Part of the reason, in my opinion, for the failure of this characterization of Göring and Kelley’s relationship is the high-toned, all-too-credulous, worn-out notion that evil can be medicalized or that, quite simply, “science can answer this.” The bright-eyed devotees of scientism believe all too easily that the intangible, the ineffable, the materially inexplicable notion of evil could simply be submitted to the “infallible” scientific method and solved with studied effort followed by delicious satisfaction.
However, whether it is upbringing or neurotransmitters, trauma or social isolation, books read or speeches heard, true religion lost or warped religion found, there is no perfect key that fits the lock on evil. Evil is, as Winston Churchill once said of Russia, “a riddle wrapped in a mystery inside an enigma.” Now, to be sure, Nuremberg
shows us moments where Dr. Kelley makes breakthroughs, but then he is confounded. His path is straight, but then it is meandering. As one would expect, this leads to recurrent (and expected) frustration. And yet, it doesn’t lead Dr. Kelley to assert that his attempt to capture, dissect, study, and systematize evil was a fool’s errand.
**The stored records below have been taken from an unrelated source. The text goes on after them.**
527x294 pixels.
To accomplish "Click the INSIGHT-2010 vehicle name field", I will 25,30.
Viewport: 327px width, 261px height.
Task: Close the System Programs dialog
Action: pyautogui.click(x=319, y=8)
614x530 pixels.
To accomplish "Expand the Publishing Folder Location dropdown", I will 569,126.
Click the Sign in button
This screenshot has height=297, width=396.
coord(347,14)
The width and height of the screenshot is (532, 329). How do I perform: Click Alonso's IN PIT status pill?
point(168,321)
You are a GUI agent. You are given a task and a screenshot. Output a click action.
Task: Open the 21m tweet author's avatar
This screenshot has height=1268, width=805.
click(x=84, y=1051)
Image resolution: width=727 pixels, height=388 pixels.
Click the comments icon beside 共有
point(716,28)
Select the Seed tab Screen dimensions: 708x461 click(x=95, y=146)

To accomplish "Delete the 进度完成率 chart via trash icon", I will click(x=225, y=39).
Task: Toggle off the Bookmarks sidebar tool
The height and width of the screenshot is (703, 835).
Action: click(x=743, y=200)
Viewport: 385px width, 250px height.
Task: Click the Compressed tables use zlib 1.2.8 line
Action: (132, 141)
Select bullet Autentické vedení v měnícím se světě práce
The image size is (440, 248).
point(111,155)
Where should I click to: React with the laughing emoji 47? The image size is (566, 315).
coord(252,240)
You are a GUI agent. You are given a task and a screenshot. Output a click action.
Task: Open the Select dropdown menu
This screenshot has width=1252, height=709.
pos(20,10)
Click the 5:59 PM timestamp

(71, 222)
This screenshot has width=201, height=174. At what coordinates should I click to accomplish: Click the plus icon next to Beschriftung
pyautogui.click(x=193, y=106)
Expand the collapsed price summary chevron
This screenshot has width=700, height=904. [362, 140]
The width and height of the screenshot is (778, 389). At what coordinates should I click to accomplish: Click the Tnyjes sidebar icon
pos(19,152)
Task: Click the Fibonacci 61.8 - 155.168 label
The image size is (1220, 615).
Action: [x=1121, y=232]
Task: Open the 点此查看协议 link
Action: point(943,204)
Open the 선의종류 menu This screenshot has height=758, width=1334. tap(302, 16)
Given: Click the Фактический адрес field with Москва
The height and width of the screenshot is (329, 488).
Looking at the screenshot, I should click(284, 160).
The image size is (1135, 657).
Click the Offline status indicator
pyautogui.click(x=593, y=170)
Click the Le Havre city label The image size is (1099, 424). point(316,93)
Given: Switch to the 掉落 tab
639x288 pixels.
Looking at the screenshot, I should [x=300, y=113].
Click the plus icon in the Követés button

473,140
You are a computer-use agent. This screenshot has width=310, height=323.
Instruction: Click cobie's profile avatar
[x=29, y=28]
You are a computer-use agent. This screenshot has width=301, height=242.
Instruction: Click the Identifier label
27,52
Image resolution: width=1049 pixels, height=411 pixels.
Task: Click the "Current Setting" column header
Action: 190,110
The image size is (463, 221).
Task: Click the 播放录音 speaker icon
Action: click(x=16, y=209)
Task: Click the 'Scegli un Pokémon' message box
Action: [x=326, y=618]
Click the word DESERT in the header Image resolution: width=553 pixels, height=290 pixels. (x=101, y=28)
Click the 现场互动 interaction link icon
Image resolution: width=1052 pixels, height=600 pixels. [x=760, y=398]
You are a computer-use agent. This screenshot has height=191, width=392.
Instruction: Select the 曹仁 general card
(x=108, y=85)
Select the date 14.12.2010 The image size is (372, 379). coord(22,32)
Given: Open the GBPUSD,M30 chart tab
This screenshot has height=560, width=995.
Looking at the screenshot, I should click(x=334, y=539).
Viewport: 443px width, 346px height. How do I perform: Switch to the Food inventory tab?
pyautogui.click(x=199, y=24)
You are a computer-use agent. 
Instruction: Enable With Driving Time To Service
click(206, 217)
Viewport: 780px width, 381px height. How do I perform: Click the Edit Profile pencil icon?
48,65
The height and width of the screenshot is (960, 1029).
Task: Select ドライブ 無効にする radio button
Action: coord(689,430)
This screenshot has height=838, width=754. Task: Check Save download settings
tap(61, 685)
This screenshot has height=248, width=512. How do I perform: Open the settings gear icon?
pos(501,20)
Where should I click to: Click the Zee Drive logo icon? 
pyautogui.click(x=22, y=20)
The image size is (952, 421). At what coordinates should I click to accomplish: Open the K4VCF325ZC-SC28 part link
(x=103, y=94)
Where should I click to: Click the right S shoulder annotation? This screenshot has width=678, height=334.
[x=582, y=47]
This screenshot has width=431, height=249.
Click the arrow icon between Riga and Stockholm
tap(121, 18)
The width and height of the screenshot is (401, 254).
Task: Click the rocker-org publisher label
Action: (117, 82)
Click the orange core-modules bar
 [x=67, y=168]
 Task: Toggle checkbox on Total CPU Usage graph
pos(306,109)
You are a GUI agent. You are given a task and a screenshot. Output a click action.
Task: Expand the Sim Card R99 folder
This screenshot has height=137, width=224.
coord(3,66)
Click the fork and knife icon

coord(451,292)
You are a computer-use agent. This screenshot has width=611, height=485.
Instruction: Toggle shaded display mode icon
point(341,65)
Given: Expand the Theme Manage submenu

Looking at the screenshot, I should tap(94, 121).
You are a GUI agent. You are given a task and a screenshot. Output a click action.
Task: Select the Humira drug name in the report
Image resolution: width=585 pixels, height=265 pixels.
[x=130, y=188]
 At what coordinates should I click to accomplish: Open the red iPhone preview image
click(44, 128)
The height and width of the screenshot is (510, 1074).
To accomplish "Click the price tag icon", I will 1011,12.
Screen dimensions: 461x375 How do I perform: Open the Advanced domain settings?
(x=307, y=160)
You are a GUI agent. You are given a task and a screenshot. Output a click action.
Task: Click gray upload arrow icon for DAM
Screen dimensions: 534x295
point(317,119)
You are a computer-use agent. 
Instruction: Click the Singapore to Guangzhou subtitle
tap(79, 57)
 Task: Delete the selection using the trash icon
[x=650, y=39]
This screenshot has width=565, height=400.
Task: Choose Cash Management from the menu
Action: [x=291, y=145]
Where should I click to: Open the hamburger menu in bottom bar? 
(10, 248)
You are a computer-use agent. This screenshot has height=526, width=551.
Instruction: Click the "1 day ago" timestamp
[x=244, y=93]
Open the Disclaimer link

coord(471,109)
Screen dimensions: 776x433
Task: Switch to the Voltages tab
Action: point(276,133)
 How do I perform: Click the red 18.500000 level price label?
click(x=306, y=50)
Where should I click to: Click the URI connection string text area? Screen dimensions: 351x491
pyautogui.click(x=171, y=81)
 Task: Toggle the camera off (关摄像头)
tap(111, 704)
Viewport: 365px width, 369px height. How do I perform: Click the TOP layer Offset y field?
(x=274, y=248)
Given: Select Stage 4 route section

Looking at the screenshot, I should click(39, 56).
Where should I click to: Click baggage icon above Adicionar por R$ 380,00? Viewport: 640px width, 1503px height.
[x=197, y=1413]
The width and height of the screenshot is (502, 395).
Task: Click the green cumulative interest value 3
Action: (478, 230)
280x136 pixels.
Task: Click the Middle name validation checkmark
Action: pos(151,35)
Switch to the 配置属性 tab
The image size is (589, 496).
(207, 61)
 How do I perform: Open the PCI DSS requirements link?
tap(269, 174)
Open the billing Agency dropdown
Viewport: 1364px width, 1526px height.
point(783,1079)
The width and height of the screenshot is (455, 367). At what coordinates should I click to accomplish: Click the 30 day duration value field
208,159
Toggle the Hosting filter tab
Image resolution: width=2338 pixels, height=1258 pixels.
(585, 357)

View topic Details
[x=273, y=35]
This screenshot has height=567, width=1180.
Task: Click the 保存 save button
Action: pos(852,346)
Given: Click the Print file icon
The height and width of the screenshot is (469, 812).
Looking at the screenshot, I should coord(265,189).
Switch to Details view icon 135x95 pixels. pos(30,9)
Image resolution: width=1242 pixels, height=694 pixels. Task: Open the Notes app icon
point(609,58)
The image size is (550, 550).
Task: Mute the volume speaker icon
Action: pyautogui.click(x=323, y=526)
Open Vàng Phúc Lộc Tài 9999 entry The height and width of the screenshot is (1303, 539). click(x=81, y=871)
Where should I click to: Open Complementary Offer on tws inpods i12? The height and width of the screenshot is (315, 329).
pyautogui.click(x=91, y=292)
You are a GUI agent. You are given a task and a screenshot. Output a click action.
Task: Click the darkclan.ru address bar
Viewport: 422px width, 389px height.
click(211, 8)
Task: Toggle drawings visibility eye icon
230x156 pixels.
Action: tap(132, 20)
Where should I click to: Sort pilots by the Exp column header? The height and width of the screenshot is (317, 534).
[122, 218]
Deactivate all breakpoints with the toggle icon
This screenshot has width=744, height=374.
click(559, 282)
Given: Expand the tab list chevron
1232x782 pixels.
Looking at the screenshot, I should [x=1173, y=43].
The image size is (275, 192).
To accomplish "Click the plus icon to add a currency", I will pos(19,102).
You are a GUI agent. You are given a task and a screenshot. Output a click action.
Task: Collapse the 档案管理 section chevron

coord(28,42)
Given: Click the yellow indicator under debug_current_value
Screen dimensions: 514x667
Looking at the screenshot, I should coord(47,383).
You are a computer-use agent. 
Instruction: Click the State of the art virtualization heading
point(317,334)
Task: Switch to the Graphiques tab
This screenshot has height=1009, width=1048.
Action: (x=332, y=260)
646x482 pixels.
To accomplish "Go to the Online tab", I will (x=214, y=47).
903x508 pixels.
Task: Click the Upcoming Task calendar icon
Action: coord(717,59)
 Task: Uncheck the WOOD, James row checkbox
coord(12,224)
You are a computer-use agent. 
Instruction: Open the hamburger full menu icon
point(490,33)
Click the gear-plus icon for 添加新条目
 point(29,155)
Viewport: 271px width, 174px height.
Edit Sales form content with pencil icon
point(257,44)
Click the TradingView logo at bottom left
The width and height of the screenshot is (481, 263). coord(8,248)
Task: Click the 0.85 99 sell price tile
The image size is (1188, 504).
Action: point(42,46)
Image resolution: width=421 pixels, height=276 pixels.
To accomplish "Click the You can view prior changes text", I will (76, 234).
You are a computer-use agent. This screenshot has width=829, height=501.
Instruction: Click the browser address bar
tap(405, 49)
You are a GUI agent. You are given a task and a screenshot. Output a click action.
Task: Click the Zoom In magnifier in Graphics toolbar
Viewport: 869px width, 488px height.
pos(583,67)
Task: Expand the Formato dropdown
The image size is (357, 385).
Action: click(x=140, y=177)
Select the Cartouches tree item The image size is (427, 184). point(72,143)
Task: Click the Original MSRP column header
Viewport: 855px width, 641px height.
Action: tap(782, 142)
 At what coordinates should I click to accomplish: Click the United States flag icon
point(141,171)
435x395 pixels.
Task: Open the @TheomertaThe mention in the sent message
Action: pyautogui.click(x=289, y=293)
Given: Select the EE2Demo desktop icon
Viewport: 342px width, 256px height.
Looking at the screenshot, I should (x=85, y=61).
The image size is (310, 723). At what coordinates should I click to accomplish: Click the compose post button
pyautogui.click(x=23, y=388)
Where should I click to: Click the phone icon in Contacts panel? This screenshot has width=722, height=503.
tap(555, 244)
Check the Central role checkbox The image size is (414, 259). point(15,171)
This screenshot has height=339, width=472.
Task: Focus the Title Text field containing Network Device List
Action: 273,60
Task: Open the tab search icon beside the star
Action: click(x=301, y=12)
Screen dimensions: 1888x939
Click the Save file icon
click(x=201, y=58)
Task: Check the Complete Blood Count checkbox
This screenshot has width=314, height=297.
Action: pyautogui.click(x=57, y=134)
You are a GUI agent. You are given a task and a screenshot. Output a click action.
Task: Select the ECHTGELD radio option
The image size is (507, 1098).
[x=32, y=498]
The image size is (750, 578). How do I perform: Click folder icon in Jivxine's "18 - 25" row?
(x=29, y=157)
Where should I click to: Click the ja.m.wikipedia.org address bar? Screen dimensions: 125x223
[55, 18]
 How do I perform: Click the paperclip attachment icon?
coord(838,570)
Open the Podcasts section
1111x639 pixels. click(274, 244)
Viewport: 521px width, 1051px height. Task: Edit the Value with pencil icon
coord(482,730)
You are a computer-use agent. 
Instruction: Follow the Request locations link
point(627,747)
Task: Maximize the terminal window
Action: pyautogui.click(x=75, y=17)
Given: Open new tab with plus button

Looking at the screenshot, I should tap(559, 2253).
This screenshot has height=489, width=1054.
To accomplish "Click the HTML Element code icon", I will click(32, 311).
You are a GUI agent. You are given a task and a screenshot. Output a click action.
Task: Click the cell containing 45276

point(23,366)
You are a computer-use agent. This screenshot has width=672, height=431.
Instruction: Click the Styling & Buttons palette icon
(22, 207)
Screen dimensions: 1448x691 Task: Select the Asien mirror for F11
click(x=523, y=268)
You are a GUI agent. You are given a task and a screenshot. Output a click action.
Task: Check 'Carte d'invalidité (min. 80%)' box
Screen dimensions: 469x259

Rather, he is vexed: He still believes in the illusion that one can box up and explain evil, but it’s just that he wasn’t up to the job.
But evil is more complicated than that. After years in the Soviet Gulag, a truth about evil alighted upon Russian dissident Aleksandr Solzhenitsyn:
Gradually it was disclosed to me that the line separating good and evil passes not through states, nor between classes, nor between political parties either—but right through every human heart—and through all human hearts. This line shifts. Inside us, it oscillates with the years. And even within hearts overwhelmed by evil, one small bridgehead of good is retained. And even in the best of all hearts, there remains . . . an unuprooted small corner of evil.
“The self,” G. K. Chesterton lamented, “is more distant than any star.” And even Albert Einstein, who at times pronounced “authoritatively” on areas outside of his expertise, got it right when he confessed, “The real problem is in the hearts and minds of men. It is easier to denature plutonium than to denature the evil spirit of man.” Evil is complicated. It is not scientific.
Nuremberg made an attempt—in two hours and twenty-eight minutes—to capture a seismic evil committed by oversized personalities and prosecuted on a grand, international scale. To be sure, it was a noble attempt. However, the story may have been more successful if it were a bit more humble. At the end of the day, the justice of the victors will never compensate for the fifty million dead on the European side of the war. At the end of the day, some psychological theory would never fully explain the depths of Nazi evil. As G. K. Chesterton wisely observed, “The morbid logician seeks to make everything lucid, and succeeds in making everything mysterious. The mystic allows one thing to be mysterious, and everything else becomes lucid.” Ultimately, our systems of justice and our intellectual apprehensions stop at the water’s edge of the fathomless depths of evil. Therein, we are left speechless with faith in God’s justice to address evil’s dark mystery.
Nuremberg can’t give us answers; it simply leaves us mute in our questions. May God above answer them one day.